DATA RECORDS below:

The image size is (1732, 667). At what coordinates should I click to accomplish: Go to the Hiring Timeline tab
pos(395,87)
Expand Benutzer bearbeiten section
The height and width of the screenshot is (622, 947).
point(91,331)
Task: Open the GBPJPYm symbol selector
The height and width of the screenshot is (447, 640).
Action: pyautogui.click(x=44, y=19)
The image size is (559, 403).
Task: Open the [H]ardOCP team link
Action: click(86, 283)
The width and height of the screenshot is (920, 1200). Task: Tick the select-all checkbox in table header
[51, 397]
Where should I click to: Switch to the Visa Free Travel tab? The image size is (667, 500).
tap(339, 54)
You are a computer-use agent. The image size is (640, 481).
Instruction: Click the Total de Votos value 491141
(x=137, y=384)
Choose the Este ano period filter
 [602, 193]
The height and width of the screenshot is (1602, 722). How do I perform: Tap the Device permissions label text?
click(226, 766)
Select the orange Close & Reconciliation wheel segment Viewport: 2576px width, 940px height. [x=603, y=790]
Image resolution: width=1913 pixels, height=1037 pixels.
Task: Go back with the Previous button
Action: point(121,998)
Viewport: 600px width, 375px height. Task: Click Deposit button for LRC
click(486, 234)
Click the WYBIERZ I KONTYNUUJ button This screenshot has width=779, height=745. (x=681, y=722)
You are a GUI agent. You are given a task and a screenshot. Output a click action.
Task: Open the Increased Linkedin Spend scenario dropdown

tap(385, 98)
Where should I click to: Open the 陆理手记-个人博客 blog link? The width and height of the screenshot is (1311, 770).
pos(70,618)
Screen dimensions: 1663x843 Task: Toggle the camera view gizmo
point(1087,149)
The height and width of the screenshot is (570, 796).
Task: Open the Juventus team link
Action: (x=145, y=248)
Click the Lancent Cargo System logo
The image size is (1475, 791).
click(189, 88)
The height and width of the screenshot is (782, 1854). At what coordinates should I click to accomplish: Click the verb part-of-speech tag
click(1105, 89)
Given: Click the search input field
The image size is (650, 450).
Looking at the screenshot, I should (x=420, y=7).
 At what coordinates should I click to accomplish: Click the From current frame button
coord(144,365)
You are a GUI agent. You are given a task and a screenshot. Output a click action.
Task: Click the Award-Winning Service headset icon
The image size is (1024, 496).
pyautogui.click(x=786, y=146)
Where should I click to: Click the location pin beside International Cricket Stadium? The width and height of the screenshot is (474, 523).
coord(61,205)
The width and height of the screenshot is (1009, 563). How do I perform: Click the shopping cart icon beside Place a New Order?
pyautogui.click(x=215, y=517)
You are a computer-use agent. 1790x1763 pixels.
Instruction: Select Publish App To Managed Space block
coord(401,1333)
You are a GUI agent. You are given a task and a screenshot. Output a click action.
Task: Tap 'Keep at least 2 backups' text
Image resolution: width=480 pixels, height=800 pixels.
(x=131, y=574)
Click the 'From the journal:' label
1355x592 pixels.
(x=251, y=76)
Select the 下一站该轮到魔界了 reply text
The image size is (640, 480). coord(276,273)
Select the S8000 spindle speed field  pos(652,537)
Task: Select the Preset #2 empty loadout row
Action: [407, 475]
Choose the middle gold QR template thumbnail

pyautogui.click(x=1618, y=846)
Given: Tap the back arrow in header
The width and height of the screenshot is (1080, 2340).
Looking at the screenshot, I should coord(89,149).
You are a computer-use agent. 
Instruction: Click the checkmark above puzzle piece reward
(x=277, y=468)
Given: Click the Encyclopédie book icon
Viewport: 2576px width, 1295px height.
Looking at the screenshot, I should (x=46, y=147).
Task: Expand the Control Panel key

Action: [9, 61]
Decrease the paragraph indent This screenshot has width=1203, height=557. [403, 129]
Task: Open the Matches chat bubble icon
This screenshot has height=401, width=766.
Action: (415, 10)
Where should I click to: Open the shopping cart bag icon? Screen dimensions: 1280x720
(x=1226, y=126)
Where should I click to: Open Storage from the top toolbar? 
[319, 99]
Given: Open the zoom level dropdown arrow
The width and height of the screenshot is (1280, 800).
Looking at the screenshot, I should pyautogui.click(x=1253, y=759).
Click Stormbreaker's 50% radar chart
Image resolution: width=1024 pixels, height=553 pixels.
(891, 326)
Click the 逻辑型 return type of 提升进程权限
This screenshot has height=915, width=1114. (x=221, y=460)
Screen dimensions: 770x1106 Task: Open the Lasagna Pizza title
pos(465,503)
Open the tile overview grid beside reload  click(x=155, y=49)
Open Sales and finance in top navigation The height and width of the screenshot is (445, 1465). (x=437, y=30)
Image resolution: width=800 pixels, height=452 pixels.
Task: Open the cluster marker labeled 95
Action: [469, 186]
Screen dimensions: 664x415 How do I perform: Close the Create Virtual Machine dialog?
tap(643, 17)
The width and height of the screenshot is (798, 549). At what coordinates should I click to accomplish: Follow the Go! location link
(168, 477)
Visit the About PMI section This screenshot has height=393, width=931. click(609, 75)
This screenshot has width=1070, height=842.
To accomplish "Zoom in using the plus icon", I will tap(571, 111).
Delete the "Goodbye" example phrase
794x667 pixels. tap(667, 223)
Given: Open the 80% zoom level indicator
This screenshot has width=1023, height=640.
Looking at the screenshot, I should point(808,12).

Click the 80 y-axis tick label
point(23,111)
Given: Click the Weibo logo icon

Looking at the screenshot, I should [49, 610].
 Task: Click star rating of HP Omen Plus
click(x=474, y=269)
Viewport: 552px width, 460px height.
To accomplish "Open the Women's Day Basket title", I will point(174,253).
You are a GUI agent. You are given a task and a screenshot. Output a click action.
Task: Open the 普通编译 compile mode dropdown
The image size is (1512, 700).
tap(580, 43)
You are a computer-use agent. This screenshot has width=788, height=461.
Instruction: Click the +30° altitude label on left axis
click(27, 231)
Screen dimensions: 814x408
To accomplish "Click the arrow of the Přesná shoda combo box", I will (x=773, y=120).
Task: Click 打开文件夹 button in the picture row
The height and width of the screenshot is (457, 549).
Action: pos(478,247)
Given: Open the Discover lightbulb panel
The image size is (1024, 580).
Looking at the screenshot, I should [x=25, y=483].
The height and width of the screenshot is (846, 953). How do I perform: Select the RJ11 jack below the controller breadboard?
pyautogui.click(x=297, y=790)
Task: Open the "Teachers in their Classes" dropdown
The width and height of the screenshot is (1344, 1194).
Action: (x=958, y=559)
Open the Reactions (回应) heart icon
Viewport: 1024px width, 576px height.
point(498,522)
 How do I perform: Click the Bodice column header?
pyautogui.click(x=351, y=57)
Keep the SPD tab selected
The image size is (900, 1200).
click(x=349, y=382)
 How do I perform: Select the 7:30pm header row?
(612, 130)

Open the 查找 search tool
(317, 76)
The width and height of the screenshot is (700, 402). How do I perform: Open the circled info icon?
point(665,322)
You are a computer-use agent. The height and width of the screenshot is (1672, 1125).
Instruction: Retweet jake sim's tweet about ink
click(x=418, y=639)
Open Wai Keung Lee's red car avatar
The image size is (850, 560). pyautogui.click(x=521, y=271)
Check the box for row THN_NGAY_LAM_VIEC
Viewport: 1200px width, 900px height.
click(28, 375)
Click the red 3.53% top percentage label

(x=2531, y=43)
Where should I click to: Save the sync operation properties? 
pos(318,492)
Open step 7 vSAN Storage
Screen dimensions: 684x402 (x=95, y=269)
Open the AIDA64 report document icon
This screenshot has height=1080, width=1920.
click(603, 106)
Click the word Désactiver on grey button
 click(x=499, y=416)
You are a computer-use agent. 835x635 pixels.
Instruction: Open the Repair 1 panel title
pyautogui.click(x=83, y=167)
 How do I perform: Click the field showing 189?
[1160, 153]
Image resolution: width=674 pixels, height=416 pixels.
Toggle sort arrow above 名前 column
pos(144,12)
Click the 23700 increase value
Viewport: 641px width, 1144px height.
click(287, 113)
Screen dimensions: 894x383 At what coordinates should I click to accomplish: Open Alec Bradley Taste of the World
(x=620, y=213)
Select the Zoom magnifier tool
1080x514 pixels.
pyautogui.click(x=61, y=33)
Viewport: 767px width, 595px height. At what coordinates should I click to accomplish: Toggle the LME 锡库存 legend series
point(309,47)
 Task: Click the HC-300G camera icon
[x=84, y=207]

End of DATA RECORDS.

WORK ORDER: With the first line being the one containing "Where should I click to: Open the shopping" and the last line the one containing "Screen dimensions: 814x408", transcribe exactly the lines above that fall in that range.

RESPONSE TO THIS TASK:
Where should I click to: Open the shopping cart bag icon? Screen dimensions: 1280x720
(x=1226, y=126)
Where should I click to: Open Storage from the top toolbar? 
[319, 99]
Given: Open the zoom level dropdown arrow
The width and height of the screenshot is (1280, 800).
Looking at the screenshot, I should pyautogui.click(x=1253, y=759).
Click Stormbreaker's 50% radar chart
Image resolution: width=1024 pixels, height=553 pixels.
(891, 326)
Click the 逻辑型 return type of 提升进程权限
This screenshot has height=915, width=1114. (x=221, y=460)
Screen dimensions: 770x1106 Task: Open the Lasagna Pizza title
pos(465,503)
Open the tile overview grid beside reload  click(x=155, y=49)
Open Sales and finance in top navigation The height and width of the screenshot is (445, 1465). (x=437, y=30)
Image resolution: width=800 pixels, height=452 pixels.
Task: Open the cluster marker labeled 95
Action: [469, 186]
Screen dimensions: 664x415 How do I perform: Close the Create Virtual Machine dialog?
tap(643, 17)
The width and height of the screenshot is (798, 549). At what coordinates should I click to accomplish: Follow the Go! location link
(168, 477)
Visit the About PMI section This screenshot has height=393, width=931. click(609, 75)
This screenshot has width=1070, height=842.
To accomplish "Zoom in using the plus icon", I will tap(571, 111).
Delete the "Goodbye" example phrase
794x667 pixels. tap(667, 223)
Given: Open the 80% zoom level indicator
This screenshot has width=1023, height=640.
Looking at the screenshot, I should point(808,12).

Click the 80 y-axis tick label
point(23,111)
Given: Click the Weibo logo icon

Looking at the screenshot, I should [49, 610].
 Task: Click star rating of HP Omen Plus
click(x=474, y=269)
Viewport: 552px width, 460px height.
To accomplish "Open the Women's Day Basket title", I will point(174,253).
You are a GUI agent. You are given a task and a screenshot. Output a click action.
Task: Open the 普通编译 compile mode dropdown
The image size is (1512, 700).
tap(580, 43)
You are a computer-use agent. This screenshot has width=788, height=461.
Instruction: Click the +30° altitude label on left axis
click(27, 231)
Screen dimensions: 814x408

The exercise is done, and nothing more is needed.